Dataset entries:
____

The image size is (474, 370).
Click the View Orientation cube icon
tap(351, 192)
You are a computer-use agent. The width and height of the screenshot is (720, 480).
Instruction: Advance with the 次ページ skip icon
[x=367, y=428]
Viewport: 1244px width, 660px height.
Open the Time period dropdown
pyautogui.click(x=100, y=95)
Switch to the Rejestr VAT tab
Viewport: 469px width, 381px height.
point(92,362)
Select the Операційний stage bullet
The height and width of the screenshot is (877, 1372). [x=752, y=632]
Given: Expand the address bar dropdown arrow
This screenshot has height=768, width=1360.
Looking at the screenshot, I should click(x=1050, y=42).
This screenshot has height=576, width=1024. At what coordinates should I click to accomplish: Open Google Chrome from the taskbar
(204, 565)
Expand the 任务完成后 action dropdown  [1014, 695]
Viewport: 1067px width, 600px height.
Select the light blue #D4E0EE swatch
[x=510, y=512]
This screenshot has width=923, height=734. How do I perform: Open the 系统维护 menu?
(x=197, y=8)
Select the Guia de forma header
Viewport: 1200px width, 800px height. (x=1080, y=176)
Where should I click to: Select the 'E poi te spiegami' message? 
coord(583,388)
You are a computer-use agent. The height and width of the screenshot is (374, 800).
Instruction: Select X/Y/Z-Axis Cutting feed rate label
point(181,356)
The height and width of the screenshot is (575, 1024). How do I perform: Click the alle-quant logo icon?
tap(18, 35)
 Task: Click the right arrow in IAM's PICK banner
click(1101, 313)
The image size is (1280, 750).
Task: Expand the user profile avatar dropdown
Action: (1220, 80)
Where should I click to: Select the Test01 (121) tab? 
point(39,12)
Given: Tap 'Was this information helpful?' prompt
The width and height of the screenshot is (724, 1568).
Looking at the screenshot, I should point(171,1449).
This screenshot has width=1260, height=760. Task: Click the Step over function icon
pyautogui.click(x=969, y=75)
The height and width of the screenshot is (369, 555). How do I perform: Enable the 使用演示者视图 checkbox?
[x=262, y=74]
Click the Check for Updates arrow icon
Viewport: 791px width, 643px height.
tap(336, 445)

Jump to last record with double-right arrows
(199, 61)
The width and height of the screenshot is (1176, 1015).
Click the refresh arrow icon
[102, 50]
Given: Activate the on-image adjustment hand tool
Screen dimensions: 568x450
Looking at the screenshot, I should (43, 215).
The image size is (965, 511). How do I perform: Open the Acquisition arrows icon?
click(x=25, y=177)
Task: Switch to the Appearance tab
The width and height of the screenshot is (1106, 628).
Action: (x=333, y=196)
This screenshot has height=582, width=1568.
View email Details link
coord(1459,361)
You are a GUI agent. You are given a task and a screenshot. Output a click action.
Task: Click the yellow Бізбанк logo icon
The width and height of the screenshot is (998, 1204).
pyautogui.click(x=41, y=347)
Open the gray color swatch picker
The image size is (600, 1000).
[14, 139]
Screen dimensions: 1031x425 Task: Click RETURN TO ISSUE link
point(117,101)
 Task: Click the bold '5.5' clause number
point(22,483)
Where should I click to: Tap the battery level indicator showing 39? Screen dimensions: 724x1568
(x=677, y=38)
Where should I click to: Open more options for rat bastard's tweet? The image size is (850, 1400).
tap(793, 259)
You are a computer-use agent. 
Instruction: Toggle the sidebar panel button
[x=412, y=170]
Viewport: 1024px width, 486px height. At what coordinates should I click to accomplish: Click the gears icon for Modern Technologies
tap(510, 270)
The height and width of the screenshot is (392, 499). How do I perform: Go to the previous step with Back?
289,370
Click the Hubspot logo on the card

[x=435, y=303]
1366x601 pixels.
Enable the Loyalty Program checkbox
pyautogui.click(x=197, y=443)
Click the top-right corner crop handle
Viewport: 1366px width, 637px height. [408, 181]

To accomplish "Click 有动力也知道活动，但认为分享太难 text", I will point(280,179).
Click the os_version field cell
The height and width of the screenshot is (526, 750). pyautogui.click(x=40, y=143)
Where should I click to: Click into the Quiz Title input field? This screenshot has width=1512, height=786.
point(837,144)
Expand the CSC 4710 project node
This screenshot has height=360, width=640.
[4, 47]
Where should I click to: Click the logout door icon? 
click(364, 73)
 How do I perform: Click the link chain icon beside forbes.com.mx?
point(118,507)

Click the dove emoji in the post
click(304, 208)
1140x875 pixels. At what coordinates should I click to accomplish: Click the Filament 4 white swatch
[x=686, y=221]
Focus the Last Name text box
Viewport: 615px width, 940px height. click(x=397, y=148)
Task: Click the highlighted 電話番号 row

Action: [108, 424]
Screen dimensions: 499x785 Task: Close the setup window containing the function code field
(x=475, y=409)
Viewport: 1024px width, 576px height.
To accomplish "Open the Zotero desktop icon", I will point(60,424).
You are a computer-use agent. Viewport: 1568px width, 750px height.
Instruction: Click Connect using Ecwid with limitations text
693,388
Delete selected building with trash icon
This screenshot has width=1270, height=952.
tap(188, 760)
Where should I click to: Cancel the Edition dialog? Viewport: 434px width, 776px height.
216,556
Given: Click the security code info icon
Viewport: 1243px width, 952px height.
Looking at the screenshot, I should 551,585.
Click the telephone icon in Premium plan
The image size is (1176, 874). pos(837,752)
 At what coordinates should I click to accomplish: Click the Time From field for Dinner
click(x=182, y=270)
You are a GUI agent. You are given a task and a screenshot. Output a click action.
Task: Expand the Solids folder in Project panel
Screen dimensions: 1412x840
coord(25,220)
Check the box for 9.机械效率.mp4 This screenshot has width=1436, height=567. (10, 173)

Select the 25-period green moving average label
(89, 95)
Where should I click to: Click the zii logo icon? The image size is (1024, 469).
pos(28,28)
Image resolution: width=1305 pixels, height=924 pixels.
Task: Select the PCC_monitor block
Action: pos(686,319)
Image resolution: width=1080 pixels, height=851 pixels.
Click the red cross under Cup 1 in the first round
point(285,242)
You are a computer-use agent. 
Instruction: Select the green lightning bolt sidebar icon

____

* Exercise instructions
Whenever the word "computer" shows up in a line of the entries above, copy that line.

* Your response
You are a computer-use agent. The width and height of the screenshot is (720, 480).
You are a computer-use agent. The height and width of the screenshot is (374, 800).
You are a computer-use agent. 
You are a computer-use agent. Viewport: 1568px width, 750px height.
You are a computer-use agent. 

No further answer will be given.